緑色のタグには「たいざガニ」と刻まれ、漁場近くの港で鮮度が良く、良質の証しだった。偽装事件では、水産物販売会社の役員が漁船関係者から入手したタグを他府県産に付け替えて販売。タグ管理は船主や船長任せで、府漁協は使用数や在庫を確認していなかった。事件を受け、府漁協あげて管理を厳格化し、再発防止に乗り出した。

府漁協の濱中貴志組織部長は「初日から漁獲量が多かったが、漁業者はスムーズにプレートを付けてくれて、ほっとしている。より自信を持って消費者にカニを届けられる」と語る。

競り値は例年並みとなり、仲買人の女性(63)は「偽装事件の影響はなさそう。京阪神のお客さんは水揚げを待ち望んでいた」と説明する。一方で、舞鶴市場では最高値が13万円(5匹)と昨年の半額だった。舞鶴水産流通協同組合の長崎寿夫理事長は「昨年より量が多く、兵庫県など近隣県では初競りが終わっているため、安くなった」とみる。

仲買人、鮮魚店の目利きPR

初競りで間人ガニを競り落とす仲買人たち

また、従来のブランド力に頼らず、仲買人や鮮魚店のプロの目で品質を保証する試みも京丹後市や宮津市で始まっている。

宮津市の「山一水産」は、間人漁港や兵庫県で水揚げされるズワイガニのサイズや身の詰まりなどを、仲買人の目利きで選び、独自の高級ブランド「蟹宝(かいほう)」として売り出す。専務の佐田野寛司さん(32)は「あの事件は、供給が少ない間人ガニへの需要が拡大して欠品してしまい、偽装につながった。産地にこだわらず、品質の担保されたカニを消費者や料理人に選んでほしい」と話す。

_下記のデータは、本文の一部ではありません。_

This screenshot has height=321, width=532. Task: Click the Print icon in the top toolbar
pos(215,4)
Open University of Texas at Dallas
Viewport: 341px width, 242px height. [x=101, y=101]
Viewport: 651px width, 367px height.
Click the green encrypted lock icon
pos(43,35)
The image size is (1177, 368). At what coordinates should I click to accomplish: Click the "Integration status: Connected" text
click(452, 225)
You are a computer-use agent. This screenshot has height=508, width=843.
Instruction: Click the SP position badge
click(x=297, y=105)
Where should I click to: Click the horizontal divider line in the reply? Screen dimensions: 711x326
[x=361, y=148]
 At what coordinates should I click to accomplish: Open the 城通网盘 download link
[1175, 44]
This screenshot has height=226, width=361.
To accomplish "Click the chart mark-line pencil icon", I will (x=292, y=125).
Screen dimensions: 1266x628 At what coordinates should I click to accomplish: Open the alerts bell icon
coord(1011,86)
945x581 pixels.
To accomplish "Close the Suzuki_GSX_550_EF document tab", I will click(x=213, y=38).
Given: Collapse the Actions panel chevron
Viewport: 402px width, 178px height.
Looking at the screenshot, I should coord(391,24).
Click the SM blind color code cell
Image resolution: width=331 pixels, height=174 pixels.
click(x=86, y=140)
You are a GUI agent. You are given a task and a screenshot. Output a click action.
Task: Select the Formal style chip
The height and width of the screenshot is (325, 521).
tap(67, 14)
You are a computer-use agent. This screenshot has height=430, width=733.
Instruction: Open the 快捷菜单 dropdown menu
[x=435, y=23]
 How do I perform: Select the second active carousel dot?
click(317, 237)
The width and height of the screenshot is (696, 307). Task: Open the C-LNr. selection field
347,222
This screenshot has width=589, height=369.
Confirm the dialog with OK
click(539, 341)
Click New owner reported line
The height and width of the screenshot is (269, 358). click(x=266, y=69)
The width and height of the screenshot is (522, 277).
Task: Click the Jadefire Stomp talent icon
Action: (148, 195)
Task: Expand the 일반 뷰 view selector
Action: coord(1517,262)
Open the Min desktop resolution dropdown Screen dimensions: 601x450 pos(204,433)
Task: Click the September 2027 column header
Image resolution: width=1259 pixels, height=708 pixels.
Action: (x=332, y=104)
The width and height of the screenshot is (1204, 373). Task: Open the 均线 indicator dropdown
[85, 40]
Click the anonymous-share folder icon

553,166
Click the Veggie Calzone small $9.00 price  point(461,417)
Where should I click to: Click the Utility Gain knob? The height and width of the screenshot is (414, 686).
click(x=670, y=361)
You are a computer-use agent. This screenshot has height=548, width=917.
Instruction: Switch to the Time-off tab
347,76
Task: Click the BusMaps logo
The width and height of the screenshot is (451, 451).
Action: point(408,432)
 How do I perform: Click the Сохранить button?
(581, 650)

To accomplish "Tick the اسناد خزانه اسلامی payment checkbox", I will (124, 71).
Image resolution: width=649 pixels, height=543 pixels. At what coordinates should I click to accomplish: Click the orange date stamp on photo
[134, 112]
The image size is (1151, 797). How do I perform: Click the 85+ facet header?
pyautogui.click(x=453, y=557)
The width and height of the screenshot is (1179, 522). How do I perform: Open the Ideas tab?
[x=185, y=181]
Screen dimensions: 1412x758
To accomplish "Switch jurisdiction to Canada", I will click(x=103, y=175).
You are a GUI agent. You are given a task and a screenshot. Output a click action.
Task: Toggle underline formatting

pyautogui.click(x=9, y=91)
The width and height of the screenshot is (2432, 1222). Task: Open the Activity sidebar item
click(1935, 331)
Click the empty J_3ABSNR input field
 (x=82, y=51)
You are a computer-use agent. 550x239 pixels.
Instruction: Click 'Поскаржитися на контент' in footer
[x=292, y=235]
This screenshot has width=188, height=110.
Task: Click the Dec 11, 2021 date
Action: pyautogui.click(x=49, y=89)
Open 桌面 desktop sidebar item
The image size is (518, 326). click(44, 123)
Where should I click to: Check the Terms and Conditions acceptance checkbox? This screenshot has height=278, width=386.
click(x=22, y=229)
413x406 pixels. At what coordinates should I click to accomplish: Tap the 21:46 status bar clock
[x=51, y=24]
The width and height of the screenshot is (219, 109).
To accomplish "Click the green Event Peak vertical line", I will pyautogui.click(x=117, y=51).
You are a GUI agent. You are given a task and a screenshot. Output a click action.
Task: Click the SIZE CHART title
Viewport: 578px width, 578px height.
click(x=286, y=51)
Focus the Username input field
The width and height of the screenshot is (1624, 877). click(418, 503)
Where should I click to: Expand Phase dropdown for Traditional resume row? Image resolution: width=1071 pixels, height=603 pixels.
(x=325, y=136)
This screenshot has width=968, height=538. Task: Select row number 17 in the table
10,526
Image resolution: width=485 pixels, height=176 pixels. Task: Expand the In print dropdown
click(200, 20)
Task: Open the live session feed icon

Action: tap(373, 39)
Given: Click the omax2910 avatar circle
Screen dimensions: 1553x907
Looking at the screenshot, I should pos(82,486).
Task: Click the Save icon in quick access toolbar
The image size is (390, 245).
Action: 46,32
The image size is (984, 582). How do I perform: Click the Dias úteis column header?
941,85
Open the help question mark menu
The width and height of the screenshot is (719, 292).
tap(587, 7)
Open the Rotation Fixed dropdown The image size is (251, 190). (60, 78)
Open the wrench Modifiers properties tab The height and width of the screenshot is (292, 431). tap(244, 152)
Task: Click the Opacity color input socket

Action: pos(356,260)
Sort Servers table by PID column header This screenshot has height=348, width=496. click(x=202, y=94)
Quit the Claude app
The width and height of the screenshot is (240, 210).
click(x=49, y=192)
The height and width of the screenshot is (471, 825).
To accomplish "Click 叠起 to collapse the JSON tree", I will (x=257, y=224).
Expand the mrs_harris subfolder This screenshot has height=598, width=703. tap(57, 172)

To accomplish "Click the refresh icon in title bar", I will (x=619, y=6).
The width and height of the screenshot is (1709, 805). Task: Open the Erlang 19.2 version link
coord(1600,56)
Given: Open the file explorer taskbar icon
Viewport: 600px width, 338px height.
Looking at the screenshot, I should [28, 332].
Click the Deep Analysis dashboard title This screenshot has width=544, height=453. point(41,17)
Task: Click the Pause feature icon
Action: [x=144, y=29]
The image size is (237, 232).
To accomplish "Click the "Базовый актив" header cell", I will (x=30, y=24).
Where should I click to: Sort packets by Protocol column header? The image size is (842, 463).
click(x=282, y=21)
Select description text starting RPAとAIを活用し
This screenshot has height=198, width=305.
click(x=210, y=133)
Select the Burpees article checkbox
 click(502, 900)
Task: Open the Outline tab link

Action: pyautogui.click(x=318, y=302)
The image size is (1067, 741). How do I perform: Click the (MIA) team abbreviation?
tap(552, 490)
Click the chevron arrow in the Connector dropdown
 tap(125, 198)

漁協をはじめ、漁師や仲買人、小売店が連携し、品質に責任を持つ。産地をあげた、厳しく、着実な取り組みが求められている。

観光 目立った影響なし 京丹後の旅館「例年通り」

冬の味覚・ズワイガニは、約180の宿泊施設のある京丹後市の観光業にとって不可欠の観光コンテンツだ。同市観光公社によると、「間人ガニ」の偽装事件で宿泊などへの目立った影響は出ていないという。

京丹後市の昨年の観光入り込み客数は、約180万人で観光消費額は88億円。舞鶴市は京丹後市並みの197万人だが、消費額は半分以下の41億円にとどまる。同観光公社は「カニがフックになって誘客に結びつき、京丹後の宿泊単価を押し上げている」と強調する。

同公社は、高級な間人ガニを提供する旅館は漁港のある丹後町内にほぼ限られており、観光スポットの温泉地では従来から、網野町や兵庫県産などのカニが用いられているため、事件の影響が少ないとみる。

間人ガニでもてなす旅館「昭恋館 よ志のや」=京丹後市丹後町=の福山勝久会長も、「事件当初は影響を心配したが、例年通りの予約状況。定番の間人ガニの料理を変わらず出したい」と話す。

プレートの装着など厳格な流通管理が導入されたことに対し、同観光公社の木村嘉充専務理事は「より安心して間人ガニを食べられるようになり、これを機に、ブランド力が増してくれたらうれしい」と期待する。